Program yang digagas Bupati Madiun, Hari Wuryanto dan Wakil Bupati Purnomo Hadi ini kali ini dipusatkan di Desa Bodag, Kecamatan Kare, selama dua hari, Selasa-Rabu (12-13/5).
Sedikitnya terdapat tiga agenda utama dalam kegiatan tersebut, yakni Apel Kerja Bakti dan Pencanangan Bulan Bakti Gotong Royong Masyarakat (BBGRM) 2026, paparan evaluasi 10 Program Pokok PKK dan Posyandu tingkat Kabupaten Madiun, serta pembukaan peringatan Hari Kesatuan Gerak PKK Kabupaten Madiun.
Kegiatan turut dihadiri Ketua TP PKK Kabupaten Madiun Ny. Erni Hari Wuryanto, Wakil Ketua TP PKK Ny. Fitriya Purnomo Hadi, Sekda Kabupaten Madiun Sigit Biduarto, jajaran Forkopimda, staf ahli, asisten sekda, hingga pimpinan OPD di lingkungan Pemkab Madiun.

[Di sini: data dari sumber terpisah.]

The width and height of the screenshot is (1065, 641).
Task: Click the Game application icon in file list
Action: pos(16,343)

Rangkaian acara diawali pembukaan Bahana Bersahaja oleh Bupati Madiun, dilanjutkan kunjungan pasar murah, penyerahan bantuan peralatan olahraga, hingga pertandingan voli bersama warga.
Pada malam harinya, digelar sarasehan bersama masyarakat yang dihadiri langsung Bupati dan Wakil Bupati Madiun beserta jajaran OPD. Dalam forum tersebut, pemerintah berdialog langsung dengan warga untuk menyerap berbagai aspirasi masyarakat Desa Bodag yang dikenal sebagai sentra kakao dan durian.
Suasana sarasehan semakin meriah dengan penampilan seniman senior Abah Kirun serta penyerahan bantuan sosial kepada masyarakat.
Dalam sambutannya, Bupati Hari Wuryanto menyampaikan dipilihnya Desa Bodag sebagai lokasi Bahana Bersahaja karena desa tersebut berhasil meraih predikat juara desa tingkat Kabupaten Madiun. Ia menegaskan, visi Kabupaten Madiun “BERSAHAJA” tidak akan terwujud tanpa dukungan dan kolaborasi seluruh masyarakat.
“Semoga Kabupaten Madiun tetap aman, tenteram, sejahtera, serta menjadi daerah yang Baldatun Toyyibatun Warobbun Ghofur,” ujarnya.
Sementara itu, Wakil Bupati Purnomo Hadi menekankan pentingnya layanan kesehatan dalam program Bahana Bersahaja. Menurutnya, program ini menjadi upaya pemerintah menghadirkan layanan langsung di tengah masyarakat, termasuk pemeriksaan kesehatan gratis dan layanan dokter spesialis di Desa Bodag.
Ia juga mengimbau masyarakat memanfaatkan layanan kesehatan gratis untuk mendeteksi penyakit sejak dini, terutama penyakit tidak menular seperti diabetes yang berisiko memicu komplikasi serius hingga stroke. Selain itu, masyarakat diingatkan untuk menjaga kesehatan menghadapi potensi musim kemarau panjang akibat fenomena El Nino 2026.